To the Editor:
I say bravo, Sara Lewis ("The Many Sides of Sara Lewis," January 16th issue)! Has it ever occurred to the superintendent that the reason she has a razor-sharp tongue is because she, like many Memphians, is outraged by the mess of the city school system? She is simply voicing the opinions of the parents and the taxpayers. We should all be outraged!
Maybe it is time to get some new direction and a new set of eyes on the books. I am outraged that the city I grew up in is considered dangerous and poverty-stricken and has the worst schools in the country! There are many citizens who could lend a helping hand and plenty of people who would volunteer time to help. What are we waiting on? Why should we stand for a school administration absconding with money and applying it where they see the need? Who is willing to help? I am!
To the Editor:
I want to thank you for publishing John Branston's wonderful article "Remembering the Warriors" (City Beat, January 9th issue). It was so very well done and a pleasant surprise.
Dr. Albert Yates (president of Colorado State University) is my older brother and we (his family) are very proud of his many accomplishments. He has made many sacrifices to achieve the accolades that have been bestowed upon him.

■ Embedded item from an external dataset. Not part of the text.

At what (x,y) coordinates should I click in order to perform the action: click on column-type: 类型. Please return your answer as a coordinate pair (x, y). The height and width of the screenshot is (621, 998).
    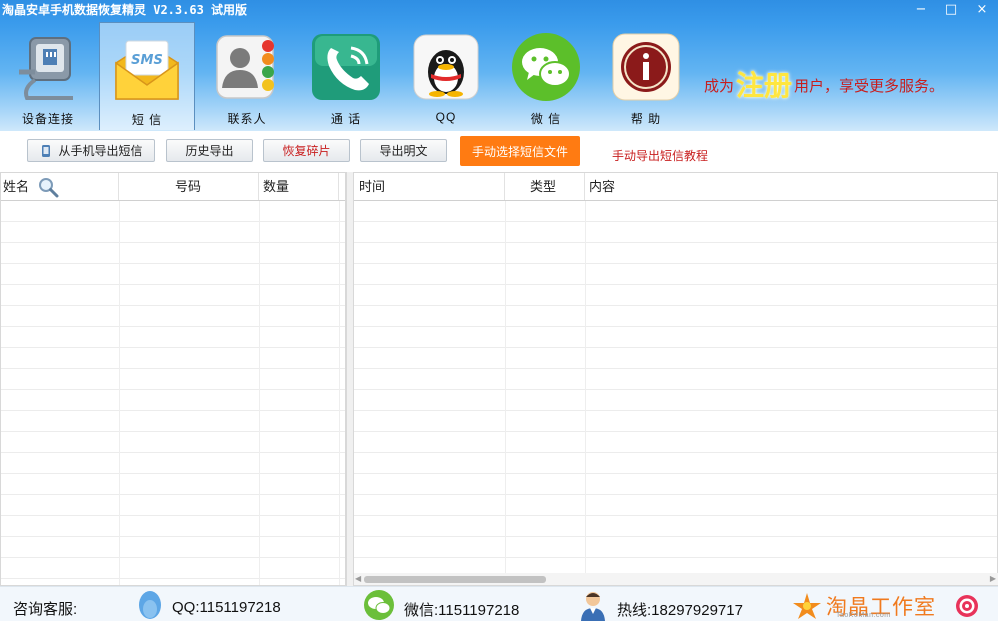
    Looking at the image, I should click on (545, 186).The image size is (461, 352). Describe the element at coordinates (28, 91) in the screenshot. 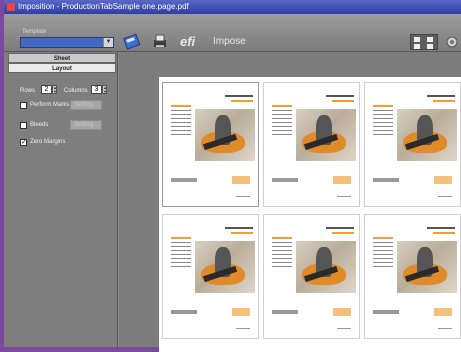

I only wish our mother, who was his greatest cheerleader, could see some of the "harvest" of his perseverance and steadfastness.
Our family was grateful for the tribute his Booker T. Washington classmates gave him at the Liberty Bowl brunch. He has often said how thrilling it is when your hometown folks recognize and show how much they care for you.
Yes, it was very noticeable that there was no press at the event. It is sad that good almost always goes unrecognized in the media. But please know that this family is very appreciative, and I will forward the article to my siblings.
Carole Y. Dickens
To the Editor:
I would like to thank John Branston for "Remembering the Warriors." He wrote that [BTW principal] Blair Hunt constantly told Albert Yates and D'Army Bailey, "You are somebody." That caused me to recall the words of Dr. Martin Luther King Jr.: "Every man is somebody because he is a child of God."
And that is why no man, woman, or child should ever feel inferior to anyone else.
Arthur H. Prince
To the Editor:
I would like to congratulate Scott Banbury on the most succinct statement I have ever known him to write (Letters, January 16th issue). It was so eloquent, in fact, that I was near the end before I saw his name and recalled that the issue he raised (President Bush "stinks") was partially his fault.
Banbury's -- and the loony left's -- support of Ralph Nader in 2000 has as surely condemned us to this plight as did any shenanigans in the state of Florida, one of several states where as few as 1,000 votes swinging from Nader to Gore could have rendered the suspected theft of the presidency an academic issue.
On Sunday, November 5, 2000, I told Banbury that the presidential election was too close to call and I gave him a list of predictions for a Bush presidency that included a derailed economy, significant loss of jobs, a massive upward redistribution of wealth, loss of privacy and civil liberties, "self-regulated" industry stomping the crap out of the environment, and unchecked military spending that would inevitably precipitate a foreign conflict.
Sadly, each and every one of these predictions has come true, and the worst is yet to come. George Bush is almost certainly going to get reelected. He is going to appoint not one but at least two Supreme Court justices to go along with an attorney general who believes dissent is unpatriotic and potentially treasonous. A GOP majority Senate stands by to confirm these appointments. Barring an immediate and radical change in the political environment, there is nothing anybody can do about it.
When will Banbury and others on the far left learn that four out of five people in America have issues with economic and political empowerment? If we ever get off of the finer esoteric points and find agreement on core issues, we could create a majority in America who could save not only ourselves but every vanishing tree, fish, and drop of clean water.